I recently went through a breakup, and the sadness I felt was eerily similar to how I felt after the death of a loved one; my chest hurt, I was increasingly tired and unable to focus, and I just felt overall depressed. I expected to feel these emotional reactions, but I was somewhat surprised to feel physical pain rather than just those negative emotions and thoughts. When people go through a breakup, they always say their heart was broken, and that pain in felt in my chest honestly felt like my heart was hurting. So I began to wonder, is heartbreak just a saying to describe the feeling of lost love, or is it an actual physical feeling?
The American Heart Association actually defines Broken Heart Syndrome, also known as stress-induced cardiomyopathy or takotsubo cardiopyopathy, as a sudden intense chest pain that can be at first thought to be a heart attack. This occurs because of an increase in stress hormones that is caused by a particularly stressful and emotional experience. The heart physically becomes larger and isn’t able to effectively pump blood to the rest of your body, but no arteries are blocked like during a heart attack. This, however, is a severe physical reaction to a breakup or feeling of loss. Although most of us may feel that hurt in our chest, it’s usually not this drastic.
So to look into the milder cases of a broken heart, I first needed to find out how our body reacts to love, as love is a fairly subjective concept. But rooting the idea in science would help me qualify and quantify the effects of this somewhat abstract feeling. Helen Fisher used fMRIs to study 17 people who were “in love” and examine the effects of love on the brain. When thinking about his/her loved partner, two areas in the subject’s brain that are highly concentrated with dopamine and therefore associated with pleasure, reward and motivation showed increased activity. Fisher concluded from this that dopamine and reward pathways in the brain lead to the arousal that occurs for people that are in love. In other words, love is mainly an innate animal tendency related to motivation, not an emotion.

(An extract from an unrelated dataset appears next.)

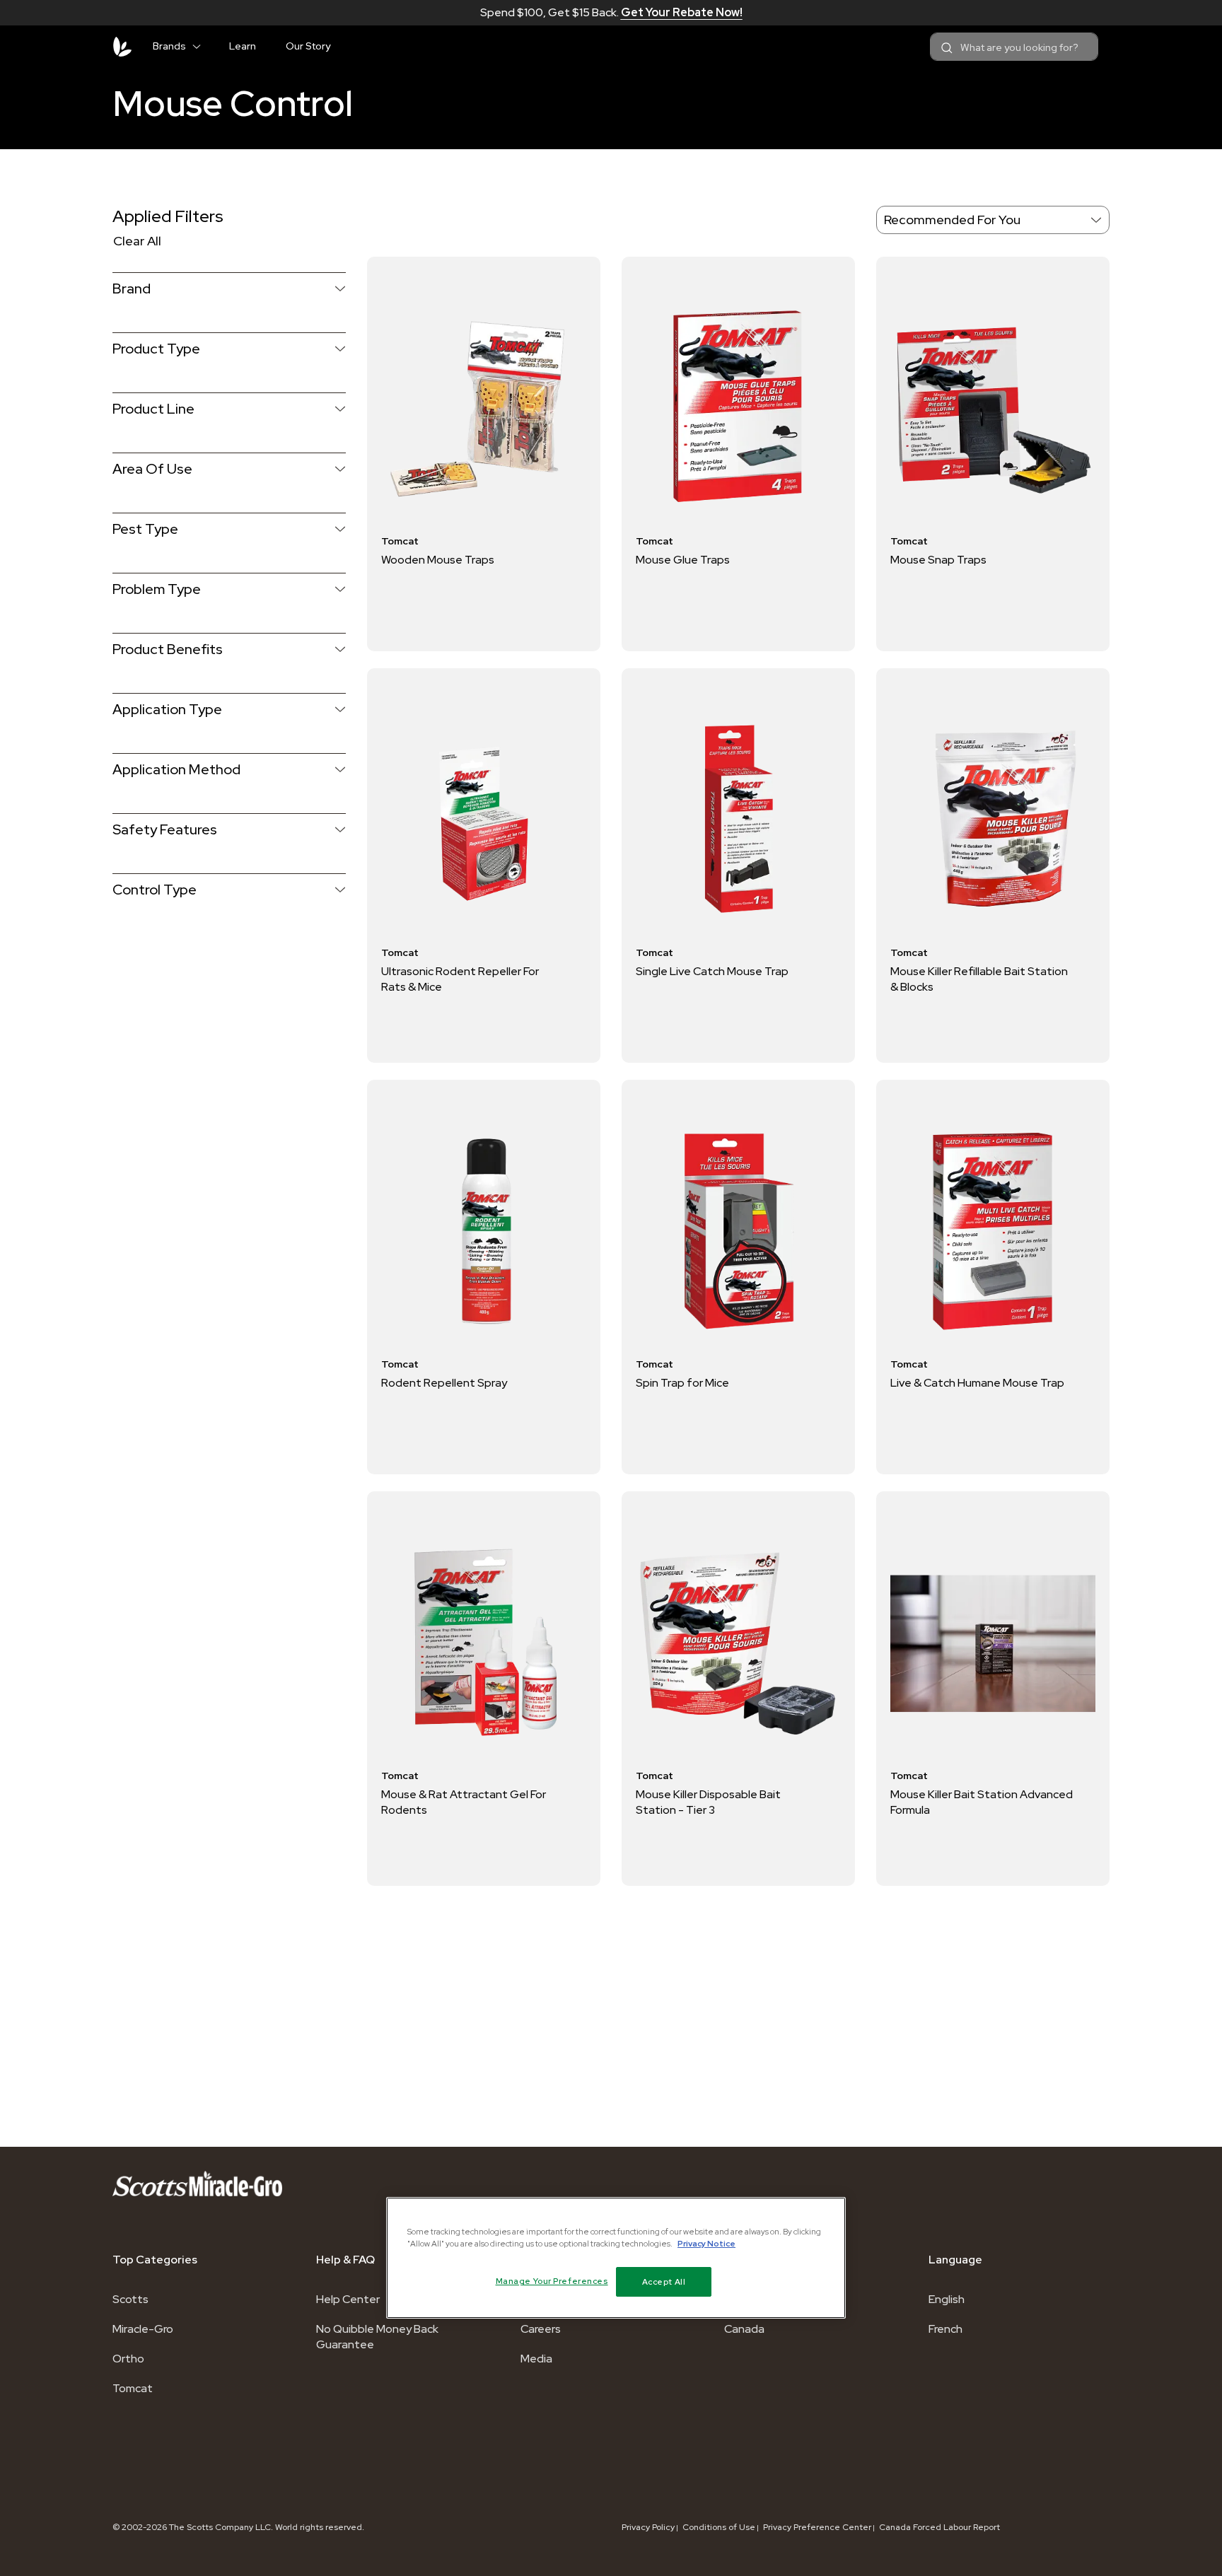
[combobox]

Fisher then decided to further her research to examine the effects of breakups on the brain, which perfectly coincided with my train of thought and interest as well. The researchers used fMRI scans to study 15 people—10 women and 5 men—who had just been broken up with by their partners but still were in love with them. The subjects were shown a photograph of the person they were still in love with and a photograph of a familiar person. These photographs were split up by a task that required the attention of the subject and therefore distracted them, allowing their brain activity to reset.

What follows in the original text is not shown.